BEGIN Text block

A conventional ATPS consisting of a polymer/salt system, ionic liquid/salt system, or polymer/polymer system has been widely applied in the separation of biomacromolecules because of its mild conditions, high capacity, and easy scale-up.^2,7,8 However, these ATPSs have been rarely used for commercial applications due to the high cost of the extractant, potential toxicity of the ionic liquid, and the difficulty in the recovery of extracted molecules from the polymer or ionic liquid phase. In fact, short chain alcohols and salts are able to form an ATPS at appropriate concentrations.⁹ This ATPS has a number of advantages, such as high extraction efficiency, low cost of the extractants, and ease of recovery of the extractants, over the traditional systems.¹⁰ In our previous study, this ATPS has successfully been used for the recovery of bio-based chemicals such as butanol, 1,3-propanediol, and 2,3-butanediol.^10–13 However, to the best of our knowledge, there have been no reports on the use of this system in the separation of intracellular polysaccharides from fungi or mushrooms.

END Text block
BEGIN Given information

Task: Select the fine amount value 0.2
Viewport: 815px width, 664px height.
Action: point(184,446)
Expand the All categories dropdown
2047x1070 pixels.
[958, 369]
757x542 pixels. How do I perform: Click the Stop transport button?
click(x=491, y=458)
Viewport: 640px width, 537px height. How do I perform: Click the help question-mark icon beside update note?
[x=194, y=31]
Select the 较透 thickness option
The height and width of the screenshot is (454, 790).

END Given information

[Exercise brief] Extend the passage on aqueous two-phase systems, beginning right after its final sentence. The records have no connection to the text on aqueous two-phase systems.

[Task response]
Cordyceps sinensis (CS), one of the most valued traditional Chinese medicines,^14,15 has drawn significant attention due to its multiple pharmacological functions such as immunoregulation, anti-oxidant properties, inhibition of tumor growth, and prevention of cardiac arrhythmias.^16,17 Similar to other medicinal fungi, CS mycelium also contains a variety of bioactive substances. For example, CS polysaccharides (CSPS), adenosine, and mannitol are the major contributors towards the inhibition of tumor growth, control of blood flow, and anti-lipid peroxidation of CS, respectively. Recently, CSPS have received particular interest due to their high activities such as antioxidant, antitumor, antivirus, and so on.^18–22 However, the commercial application of CSPS is limited by their complicated operations, high operating costs to purify the CSPS, as well as substantial loss of other bioactive substances. Herein, a bioprocess has been described for the separation and partial purification of CSPS from cultured Cordyceps using ATPSs consisting of short chain alcohols and salts. In this ATPS, the CSPS, cell debris, and the macromolecular impurities (pigments, proteins, and nucleic acids) were partitioned, respectively, into the bottom, intermediate solid, and top phases. As a result, a series of complex separation process, such as the removal of cell debris, decoloration, and deproteinization, can be economically integrated into one step. More importantly, in this system, the other two main bioactive micromolecules adenosine and mannitol could be simultaneously separated because they could be extracted into various phases and easily separated from the macromolecules in the corresponding phases via ultrafiltration due to the obvious differences in molecular weight. Therefore, herein, we provided a simple, cost-effective, and environmentally friendly method for the separation and purification of multiple bioactive constituents from fungi.

2. Materials and methods

2.1 Materials

All experiments were performed using deionized water. Adenosine and mannitol standards were purchased from Sigma Chemical Co. Cultured CS mycelia were obtained from Infinitus (China) Co. Ltd in the Guangdong province. BCA kit was purchased from Nanjing KeyGen Biotech. Co. Ltd. All the other chemicals were of analytical grade.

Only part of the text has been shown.